* [INFORMATION GIVEN]:
____
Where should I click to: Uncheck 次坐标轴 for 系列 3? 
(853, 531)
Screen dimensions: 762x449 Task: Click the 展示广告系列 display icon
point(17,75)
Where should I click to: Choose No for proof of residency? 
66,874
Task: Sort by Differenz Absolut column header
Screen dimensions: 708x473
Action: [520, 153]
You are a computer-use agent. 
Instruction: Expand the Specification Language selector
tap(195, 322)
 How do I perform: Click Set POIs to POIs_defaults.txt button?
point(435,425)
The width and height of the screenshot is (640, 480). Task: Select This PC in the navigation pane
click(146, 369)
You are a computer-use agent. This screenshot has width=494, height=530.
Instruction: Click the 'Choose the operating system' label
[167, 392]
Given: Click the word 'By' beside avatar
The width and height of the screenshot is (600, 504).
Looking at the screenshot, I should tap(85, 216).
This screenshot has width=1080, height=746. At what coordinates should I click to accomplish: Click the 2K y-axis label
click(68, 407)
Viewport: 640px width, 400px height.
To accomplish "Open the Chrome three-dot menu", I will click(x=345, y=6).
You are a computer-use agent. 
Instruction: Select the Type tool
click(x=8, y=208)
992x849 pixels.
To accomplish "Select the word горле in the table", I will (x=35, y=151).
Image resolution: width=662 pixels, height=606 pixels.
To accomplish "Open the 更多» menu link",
____
* [YOUR GOAL]:
A word-for-word transcription of all the data is needed.

* [THE ANSWER]:
Where should I click to: Uncheck 次坐标轴 for 系列 3? 
(853, 531)
Screen dimensions: 762x449 Task: Click the 展示广告系列 display icon
point(17,75)
Where should I click to: Choose No for proof of residency? 
66,874
Task: Sort by Differenz Absolut column header
Screen dimensions: 708x473
Action: [520, 153]
You are a computer-use agent. 
Instruction: Expand the Specification Language selector
tap(195, 322)
 How do I perform: Click Set POIs to POIs_defaults.txt button?
point(435,425)
The width and height of the screenshot is (640, 480). Task: Select This PC in the navigation pane
click(146, 369)
You are a computer-use agent. This screenshot has width=494, height=530.
Instruction: Click the 'Choose the operating system' label
[167, 392]
Given: Click the word 'By' beside avatar
The width and height of the screenshot is (600, 504).
Looking at the screenshot, I should tap(85, 216).
This screenshot has width=1080, height=746. At what coordinates should I click to accomplish: Click the 2K y-axis label
click(68, 407)
Viewport: 640px width, 400px height.
To accomplish "Open the Chrome three-dot menu", I will click(x=345, y=6).
You are a computer-use agent. 
Instruction: Select the Type tool
click(x=8, y=208)
992x849 pixels.
To accomplish "Select the word горле in the table", I will (x=35, y=151).
Image resolution: width=662 pixels, height=606 pixels.
To accomplish "Open the 更多» menu link",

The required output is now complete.